*** PROVIDED DATA
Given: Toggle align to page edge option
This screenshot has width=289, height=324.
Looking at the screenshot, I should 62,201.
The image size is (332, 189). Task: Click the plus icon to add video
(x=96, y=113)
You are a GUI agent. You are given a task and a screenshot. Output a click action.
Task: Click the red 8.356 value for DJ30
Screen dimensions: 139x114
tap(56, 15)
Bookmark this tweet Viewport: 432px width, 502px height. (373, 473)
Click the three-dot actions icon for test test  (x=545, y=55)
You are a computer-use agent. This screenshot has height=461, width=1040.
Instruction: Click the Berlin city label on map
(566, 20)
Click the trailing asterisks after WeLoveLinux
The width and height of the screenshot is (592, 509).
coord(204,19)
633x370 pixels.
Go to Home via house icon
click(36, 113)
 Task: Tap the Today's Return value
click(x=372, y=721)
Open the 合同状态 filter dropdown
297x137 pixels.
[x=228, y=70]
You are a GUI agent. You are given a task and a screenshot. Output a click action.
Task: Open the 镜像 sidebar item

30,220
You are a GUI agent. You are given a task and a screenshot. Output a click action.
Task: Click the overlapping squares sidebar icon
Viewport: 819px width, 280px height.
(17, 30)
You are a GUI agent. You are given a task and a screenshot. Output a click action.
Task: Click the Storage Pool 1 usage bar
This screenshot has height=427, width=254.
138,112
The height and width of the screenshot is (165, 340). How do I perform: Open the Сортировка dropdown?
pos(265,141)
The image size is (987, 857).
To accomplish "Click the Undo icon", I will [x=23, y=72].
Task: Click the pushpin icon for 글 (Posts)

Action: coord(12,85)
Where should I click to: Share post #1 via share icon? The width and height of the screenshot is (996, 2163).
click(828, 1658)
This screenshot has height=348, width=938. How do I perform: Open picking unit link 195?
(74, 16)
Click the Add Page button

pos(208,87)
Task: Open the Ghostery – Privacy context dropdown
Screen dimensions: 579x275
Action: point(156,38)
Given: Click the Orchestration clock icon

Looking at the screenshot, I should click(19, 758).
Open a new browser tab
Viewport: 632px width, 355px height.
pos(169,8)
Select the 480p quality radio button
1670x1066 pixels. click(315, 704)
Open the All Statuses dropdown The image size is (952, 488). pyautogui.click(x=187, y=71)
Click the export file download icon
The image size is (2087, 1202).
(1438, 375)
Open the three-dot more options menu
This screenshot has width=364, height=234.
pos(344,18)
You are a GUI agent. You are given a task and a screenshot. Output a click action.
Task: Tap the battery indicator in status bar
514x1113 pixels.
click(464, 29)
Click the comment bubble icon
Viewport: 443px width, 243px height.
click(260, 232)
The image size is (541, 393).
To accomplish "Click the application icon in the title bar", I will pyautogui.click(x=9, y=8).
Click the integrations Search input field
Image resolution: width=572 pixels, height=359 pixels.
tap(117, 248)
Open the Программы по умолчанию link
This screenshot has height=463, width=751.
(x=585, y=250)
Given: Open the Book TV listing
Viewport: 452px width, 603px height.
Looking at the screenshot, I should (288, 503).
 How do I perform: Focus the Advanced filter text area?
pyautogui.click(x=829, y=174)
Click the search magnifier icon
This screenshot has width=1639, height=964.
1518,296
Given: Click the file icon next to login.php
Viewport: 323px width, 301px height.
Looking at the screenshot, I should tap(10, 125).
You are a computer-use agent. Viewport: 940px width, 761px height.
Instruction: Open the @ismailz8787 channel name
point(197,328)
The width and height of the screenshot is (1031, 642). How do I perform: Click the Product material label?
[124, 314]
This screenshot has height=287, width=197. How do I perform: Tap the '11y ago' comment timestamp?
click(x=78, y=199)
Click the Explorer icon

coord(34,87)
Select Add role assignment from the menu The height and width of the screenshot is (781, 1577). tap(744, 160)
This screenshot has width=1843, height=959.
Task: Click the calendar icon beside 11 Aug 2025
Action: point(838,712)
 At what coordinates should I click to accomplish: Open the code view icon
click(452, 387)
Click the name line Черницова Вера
******
# YOUR INSTRUCTIONS
Return all the records above verbatim, with no changes.

# RESPONSE BELOW
Given: Toggle align to page edge option
This screenshot has width=289, height=324.
Looking at the screenshot, I should 62,201.
The image size is (332, 189). Task: Click the plus icon to add video
(x=96, y=113)
You are a GUI agent. You are given a task and a screenshot. Output a click action.
Task: Click the red 8.356 value for DJ30
Screen dimensions: 139x114
tap(56, 15)
Bookmark this tweet Viewport: 432px width, 502px height. (373, 473)
Click the three-dot actions icon for test test  (x=545, y=55)
You are a computer-use agent. This screenshot has height=461, width=1040.
Instruction: Click the Berlin city label on map
(566, 20)
Click the trailing asterisks after WeLoveLinux
The width and height of the screenshot is (592, 509).
coord(204,19)
633x370 pixels.
Go to Home via house icon
click(36, 113)
 Task: Tap the Today's Return value
click(x=372, y=721)
Open the 合同状态 filter dropdown
297x137 pixels.
[x=228, y=70]
You are a GUI agent. You are given a task and a screenshot. Output a click action.
Task: Open the 镜像 sidebar item

30,220
You are a GUI agent. You are given a task and a screenshot. Output a click action.
Task: Click the overlapping squares sidebar icon
Viewport: 819px width, 280px height.
(17, 30)
You are a GUI agent. You are given a task and a screenshot. Output a click action.
Task: Click the Storage Pool 1 usage bar
This screenshot has height=427, width=254.
138,112
The height and width of the screenshot is (165, 340). How do I perform: Open the Сортировка dropdown?
pos(265,141)
The image size is (987, 857).
To accomplish "Click the Undo icon", I will [x=23, y=72].
Task: Click the pushpin icon for 글 (Posts)

Action: coord(12,85)
Where should I click to: Share post #1 via share icon? The width and height of the screenshot is (996, 2163).
click(828, 1658)
This screenshot has height=348, width=938. How do I perform: Open picking unit link 195?
(74, 16)
Click the Add Page button

pos(208,87)
Task: Open the Ghostery – Privacy context dropdown
Screen dimensions: 579x275
Action: point(156,38)
Given: Click the Orchestration clock icon

Looking at the screenshot, I should click(19, 758).
Open a new browser tab
Viewport: 632px width, 355px height.
pos(169,8)
Select the 480p quality radio button
1670x1066 pixels. click(315, 704)
Open the All Statuses dropdown The image size is (952, 488). pyautogui.click(x=187, y=71)
Click the export file download icon
The image size is (2087, 1202).
(1438, 375)
Open the three-dot more options menu
This screenshot has width=364, height=234.
pos(344,18)
You are a GUI agent. You are given a task and a screenshot. Output a click action.
Task: Tap the battery indicator in status bar
514x1113 pixels.
click(464, 29)
Click the comment bubble icon
Viewport: 443px width, 243px height.
click(260, 232)
The image size is (541, 393).
To accomplish "Click the application icon in the title bar", I will pyautogui.click(x=9, y=8).
Click the integrations Search input field
Image resolution: width=572 pixels, height=359 pixels.
tap(117, 248)
Open the Программы по умолчанию link
This screenshot has height=463, width=751.
(x=585, y=250)
Given: Open the Book TV listing
Viewport: 452px width, 603px height.
Looking at the screenshot, I should (288, 503).
 How do I perform: Focus the Advanced filter text area?
pyautogui.click(x=829, y=174)
Click the search magnifier icon
This screenshot has width=1639, height=964.
1518,296
Given: Click the file icon next to login.php
Viewport: 323px width, 301px height.
Looking at the screenshot, I should tap(10, 125).
You are a computer-use agent. Viewport: 940px width, 761px height.
Instruction: Open the @ismailz8787 channel name
point(197,328)
The width and height of the screenshot is (1031, 642). How do I perform: Click the Product material label?
[124, 314]
This screenshot has height=287, width=197. How do I perform: Tap the '11y ago' comment timestamp?
click(x=78, y=199)
Click the Explorer icon

coord(34,87)
Select Add role assignment from the menu The height and width of the screenshot is (781, 1577). tap(744, 160)
This screenshot has width=1843, height=959.
Task: Click the calendar icon beside 11 Aug 2025
Action: point(838,712)
 At what coordinates should I click to accomplish: Open the code view icon
click(452, 387)
Click the name line Черницова Вера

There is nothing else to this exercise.